There is also the more recent example of Professor Eddie Holmes from the University of Sydney and 2021 Prime Minister’s Prize for Science winner collaborating with Chinese colleague Professor Yong-Zhen to publish the genome sequence of the SARS-CoV-2 virus that causes COVID-19.

Thomson said despite the heightened political rhetoric, Go8 members had continued to burrow away, focusing on the people-to-people engagement that keeps education and research relationships and partnerships alive and thriving, despite the politics bubbling away on the surface.

“With seven Go8 members ranked in the world’s top 100 universities, we are global entities, so we continued to engage with our international colleagues and friends, working on solutions to the global challenges around us.

“That is what high-quality research-intensive universities have always done throughout centuries of wars and cold wars and international disagreements and policy fracas, and human rights and rule of law debates,” she said.

“We continue. We work through. We find ways not to disadvantage the next generations of leaders and the much-needed research that is working away in the background.

“If we did not, then the world’s population would suffer greatly from lack of research impacts, in areas from life-saving medical advances to combatting climate change, and lack of quality higher education to improve their life opportunities.”

‘The best research is global’

“The best research is global. A strong Go8 theme is that research is without borders and the same goes for our students,” she added.

She said the Go8 is “absolutely on board with protecting Australia’s national security” in the work undertaken by its universities.

However, the approach it champions is “building tall fences around small paddocks; a surgical, precise method, not a research or relationship wrecking ball”.

She said the Go8, which accounts for 71% of enrolments from Chinese university students – never lost its strong connection with “our valued students and postgrads from mainland China” and has bucked the national trend by increasing enrolments by 7%.

“This suggests that Chinese students remained attracted to studying at our high-quality, research-intensive universities, despite the challenges posed by closed borders,” Thomson said, and this is even with the majority of them remaining at home in China studying online with the border restrictions imposed during the pandemic.

Some did manage to return in the window when Australia’s borders re-opened and before the Omicron wave again shut China’s – almost 40% of Go8 students from China were onshore in early 2020.
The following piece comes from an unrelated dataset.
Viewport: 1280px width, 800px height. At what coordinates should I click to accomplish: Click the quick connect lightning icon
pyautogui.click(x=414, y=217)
“Sadly, the majority remain offshore for the time being, and we very much thank China’s Ministry of Education for changing policy temporarily to allow extended international online learning to count towards a degree. This was not the case pre-COVID.”

“Now we potentially have students into a third year online with us, by necessity not choice,” Thomson said.

She called on Australia’s new government to refresh its views and “admit the high value we receive, and I don’t mean just dollars, from our students from mainland China”.

“And refresh doesn’t mean – as was the policy of the former government – taking fewer students from China and diversifying more into other nations.”

She said the Go8 educates 160,000 students from over 160 countries and is working hard to recruit more students from the ASEAN (Association of Southeast Asian nations) region – and she noted the importance of building closer ties with Australia’s neighbours and providing the education needed to support prosperity in the region.

Monash University, for example, has just opened a campus in Indonesia.

But she said that refresh to the Go8 means “saying welcome back on shore to as many of our Chinese students as possible, while of course saying a massive thank you to them for hanging in there with us”.